However, Times of Grace sees a progression into the subtler and more emotional side of metalcore’s schizoid beauty/brutality. The Hymn of a Broken Man
, as the title implies, draws on a more introspective tack to yield a work possessing things the last Killswitch album sorely missed: a soul and a purpose. As trite as that may seem, The Hymn
has a unified theme that carries over in the music without coming across as forced or gimmicky. Times of Grace may not have the grindcore elements of Converge, the constant guitar solo onslaught of All That Remains, or the thrashy appeal of Shadows Fall, but it does have an ability to dig deeper into just how far a band can take metalcore’s emotional vivacity.
Album opener “Strength in Numbers” begins and ends in a familiar place with Leach shouting some spoken word verses just as he did in AOJB
’s “Numbered Days” and with Adam doing some single stroke drum rolls and marching effects. The song then breaches into machine gun riffery and speedy double bass. “Where the Spirit Leads Me” finds the two men trading off vocals with some enormous pounding from the rhythm section to push the track forward. Others like “Fight for Life” and “Until the End of Days” sound reminiscently similar to tracks like “My Curse” and “Break the Silence” off of KSE’s As Daylight Dies
. What makes The Hymn
much more noteworthy than other metalcore albums is a meticulous attention to details. For instance, “In the Arms of Mercy,” the instrumental at the middle of the album, starts and ends with the skuzzy noise typically heard on decades-old sound recordings, evoking images of sepia toned photographs from another era. “The Forgotten One” provides a refreshing period on the album by displaying Dutkiewicz and Leach’s versatility in recording an acoustic folk number. Dutkiewicz’s use of guitar effects burgeons on songs like “The End of Eternity,” with cloudbursts of showering notes followed by a dark storm of bottom heavy chords. The lighter guitar tones often appear like blood swirling into the murky waters of the large metal riffs.

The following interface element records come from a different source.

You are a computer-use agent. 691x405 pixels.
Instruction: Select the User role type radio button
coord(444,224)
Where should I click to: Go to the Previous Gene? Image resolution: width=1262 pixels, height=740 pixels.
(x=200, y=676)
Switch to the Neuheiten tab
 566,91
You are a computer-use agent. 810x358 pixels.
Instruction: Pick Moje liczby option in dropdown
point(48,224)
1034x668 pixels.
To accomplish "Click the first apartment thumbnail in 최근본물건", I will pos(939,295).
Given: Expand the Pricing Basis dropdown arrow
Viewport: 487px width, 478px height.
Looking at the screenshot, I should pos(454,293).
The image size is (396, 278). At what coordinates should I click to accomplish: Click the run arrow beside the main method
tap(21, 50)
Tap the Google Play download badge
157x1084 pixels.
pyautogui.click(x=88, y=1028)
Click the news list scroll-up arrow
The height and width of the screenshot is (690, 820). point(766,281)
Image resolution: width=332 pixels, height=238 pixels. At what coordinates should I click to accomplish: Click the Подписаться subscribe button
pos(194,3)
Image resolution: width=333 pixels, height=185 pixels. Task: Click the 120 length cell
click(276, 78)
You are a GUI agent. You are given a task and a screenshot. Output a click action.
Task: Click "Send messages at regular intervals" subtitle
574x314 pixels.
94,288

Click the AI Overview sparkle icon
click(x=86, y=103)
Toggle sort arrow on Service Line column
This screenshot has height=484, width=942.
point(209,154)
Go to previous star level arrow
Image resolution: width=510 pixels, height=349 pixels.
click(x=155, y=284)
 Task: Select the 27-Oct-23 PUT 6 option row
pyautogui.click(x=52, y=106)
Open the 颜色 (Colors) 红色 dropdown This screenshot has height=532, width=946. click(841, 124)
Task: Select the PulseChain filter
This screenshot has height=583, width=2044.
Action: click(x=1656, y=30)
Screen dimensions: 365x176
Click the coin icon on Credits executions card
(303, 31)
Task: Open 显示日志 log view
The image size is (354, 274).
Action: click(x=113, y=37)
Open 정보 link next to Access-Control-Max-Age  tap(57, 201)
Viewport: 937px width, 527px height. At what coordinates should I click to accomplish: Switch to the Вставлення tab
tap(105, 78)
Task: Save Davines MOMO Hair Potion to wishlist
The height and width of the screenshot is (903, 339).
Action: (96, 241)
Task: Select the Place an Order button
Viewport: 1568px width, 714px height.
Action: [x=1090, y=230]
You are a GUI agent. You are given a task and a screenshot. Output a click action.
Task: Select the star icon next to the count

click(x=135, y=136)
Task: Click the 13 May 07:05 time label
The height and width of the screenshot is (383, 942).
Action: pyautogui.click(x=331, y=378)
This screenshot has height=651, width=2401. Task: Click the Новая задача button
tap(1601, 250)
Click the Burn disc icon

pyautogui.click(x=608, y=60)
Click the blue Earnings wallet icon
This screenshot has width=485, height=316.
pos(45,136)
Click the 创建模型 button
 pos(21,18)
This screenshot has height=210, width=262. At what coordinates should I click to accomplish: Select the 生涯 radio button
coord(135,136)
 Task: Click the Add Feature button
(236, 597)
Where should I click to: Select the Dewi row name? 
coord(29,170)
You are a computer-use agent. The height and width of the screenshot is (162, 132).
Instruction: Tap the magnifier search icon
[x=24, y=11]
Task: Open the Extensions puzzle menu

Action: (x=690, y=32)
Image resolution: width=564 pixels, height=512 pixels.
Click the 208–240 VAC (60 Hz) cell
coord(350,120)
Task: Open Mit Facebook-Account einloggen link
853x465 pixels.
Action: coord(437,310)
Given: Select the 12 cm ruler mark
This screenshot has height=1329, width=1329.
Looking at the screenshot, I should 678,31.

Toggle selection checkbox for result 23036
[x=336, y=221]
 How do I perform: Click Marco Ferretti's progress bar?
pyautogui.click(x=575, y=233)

And to bring The Hymn
full circle, “Fall from Grace” trails off with Leach whispering some spoken word to contrast with his earlier shouts; the opener track’s bombastic entrance gives way to the closer’s humble but triumphant completion.
Technically speaking, the album does not break new ground since it bears all the standard hallmarks of metalcore. With that said, Dutkiewicz does a fine job handling all the duties of a one man band while pushing his own abilities a bit further. Most songs have at least two dropped-C tuned guitars for a rhythm and lead with frequent harmonizing. Occasional solos emphasize some medium-paced harmonies and fret tapping over shredding. His drumming is competent but nothing spectacular; at the very least, Adam’s overdependence on simple double bass chugging establishes a floor for speed, but the blast beats do help some tracks. Those who have listened to other records Dutkiewicz has produced recognize that the bass is often barely audible, but Dutkiewicz changes course by making the bass integral to the album, yet still deferring to the guitars and drums. Violins and strings find their way into a few places. The overall layering of each song gives The Hymn
much more heft than Dutkiewicz’s previous works.
The duo’s approach to the vocals, on the other hand, does stray from the beaten path. At times, it can be hard to tell exactly who the clean singing or guttural screams are actually coming from: Leach or Dutkiewicz. Silent on the KSE
album, Adam belts out some formidable growls to intertwine with Leach’s clean singing and vice versa. Neither one of them has a monopoly on the vocals since they exchange both styles quite often. Thanks to production, Leach does end up sounding as polished as he did on AOJB
. That intangible, redemptive quality to his voice remains the same. Leach’s growls sound hoarse as usual but click with the rough feel of some of the songs. In the end, their voices meld together effortlessly and cohesively.
The lyrics are also not much of an improvement from his previous work and they hit on many of the same themes: the loneliness of depression, finding solace in self, and embracing the future. Dualities like blindness and sight, falling and rising, sin and redemption, denial and acceptance, arrogance and humility, and pain and healing abound just like they do on albums from Aaron Gillespie era-Underoath. As the word "hymn" implies, the thematic elements borrow heavily from spirituality. Though the lyrics are clearly not poetry, they plug into the songs in a way that feels genuine as polish and not pastiche. As is the case, discussions of Leach always prompt comparisons between him and current KSE singer/screamer Howard Jones; though Jones may be a more naturally gifted vocalist, Leach delivers a sincere and honest performance diametrically opposed to Jones’s lackadaisical attempts on KSE
All in all, The Hymn of a Broken Man
sees Jesse Leach and Adam Dutkiewicz rediscovering the creative chemistry that rendered a metalcore staple like Alive or Just Breathing
while driving to a level that captures otherwise abstract feelings. The Hymn
does not push the proverbial envelope too far, but is a more than satisfying album that touches a tender side of the metalcore genre. These musicians stay not only relevant, but vital to the metalcore scene.